The initial evaluation comprises of the following elements:
- History of symptoms directly leading to the diagnosis
- Cardiac physical examination
- 12-lead ECG
- Coronary angiogram.
Thereafter, all inclusion and exclusion criteria will be rechecked. If not all inclusion
criteria are met, or there are at least one-exclusion criteria present the patient will be
considered as screening failure.
Patient allocation
All patient who meet all eligibility criteria after pre-dilatation will be allocated in the
study and have a Fantom BVS implanted.
Medications
Pre-treatment
The pretreatment with aspirin, P2Y12 inhibitor and heparin is allowed as per local practice.

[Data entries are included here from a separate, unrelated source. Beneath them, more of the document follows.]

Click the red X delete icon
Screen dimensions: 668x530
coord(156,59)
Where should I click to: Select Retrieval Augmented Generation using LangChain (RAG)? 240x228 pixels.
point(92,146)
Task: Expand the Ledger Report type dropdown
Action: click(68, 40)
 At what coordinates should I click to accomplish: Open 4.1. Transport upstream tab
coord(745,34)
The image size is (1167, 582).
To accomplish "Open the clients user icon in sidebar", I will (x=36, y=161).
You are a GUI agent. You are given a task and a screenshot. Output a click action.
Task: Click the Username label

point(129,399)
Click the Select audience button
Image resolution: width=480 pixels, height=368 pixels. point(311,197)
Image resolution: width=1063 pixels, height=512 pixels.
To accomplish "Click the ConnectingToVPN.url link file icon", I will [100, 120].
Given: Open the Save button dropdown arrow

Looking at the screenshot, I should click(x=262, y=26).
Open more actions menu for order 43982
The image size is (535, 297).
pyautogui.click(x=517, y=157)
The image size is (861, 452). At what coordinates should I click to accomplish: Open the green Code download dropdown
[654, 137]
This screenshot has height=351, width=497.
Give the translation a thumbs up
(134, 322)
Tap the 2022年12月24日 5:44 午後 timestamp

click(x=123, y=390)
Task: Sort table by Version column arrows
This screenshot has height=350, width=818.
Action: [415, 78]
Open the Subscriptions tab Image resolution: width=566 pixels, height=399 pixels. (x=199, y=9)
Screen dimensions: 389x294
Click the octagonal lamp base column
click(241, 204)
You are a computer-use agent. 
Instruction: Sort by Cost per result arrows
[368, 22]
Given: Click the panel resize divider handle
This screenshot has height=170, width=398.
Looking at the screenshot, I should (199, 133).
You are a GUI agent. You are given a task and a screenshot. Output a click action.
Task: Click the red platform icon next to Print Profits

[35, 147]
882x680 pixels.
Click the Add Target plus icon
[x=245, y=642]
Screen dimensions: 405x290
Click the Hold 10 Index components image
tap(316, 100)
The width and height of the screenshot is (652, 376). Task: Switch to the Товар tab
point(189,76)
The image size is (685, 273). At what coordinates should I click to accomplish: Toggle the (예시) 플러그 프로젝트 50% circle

In case the patient did not receive all of the above-mentioned drugs, those will be
administered in latest just after coronary angiogram. The desired doses are: aspirin of 300
mg p.o., P2Y12 inhibitor according to the agent (600 mg of clopidogrel or 60 mg of prasugrel
or 180 mg of ticagrelor), and unfractionated heparin of 70-100 units per kg (or 50-60 units
per kg, if IIb/IIIa inhibitor if co-administered).
Peri-procedural
If no anticoagulant was administered in the pre-hospital setting an intravenous agent should
be given in the cathlab (preferably UFH). If UFH is used, the anticoagulation should be
monitored according to the activated clotting time > 250 second (200-250 seconds if GP
IIb/IIIa inhibitor is being administered). The GP IIb/IIIa inhibitors may be administered at
operator discretion. Before final angiographic projections, the nitroglycerin should be
administered i.c.
Post-procedural
After the procedure patients should be treated according to the European Society of
Cardiology Guidelines for the management of acute myocardial infarction in patients
presenting with ST-segment elevation. Dual antiplatelet therapy (DAPT) must me maintained for
consecutive 12-months after revascularization comprising of low dose aspirin (75-100 mg
daily) and a maintenance dose of P2Y12 inhibitor (clopidogrel 75 mg daily, prasugrel 10 mg
daily, ticagrelor 90 mg bid). In patients with an indication to long-term anticoagulation the
length of DAPT should be adjusted according to individual risk factors.
All patients should receive optimal medical therapy consisting of high dose statins,
additionally in those with low ejection fraction beta-blockers, angiotensin converting enzyme
inhibitors, and aldosterone antagonists should be considered if not contraindicated.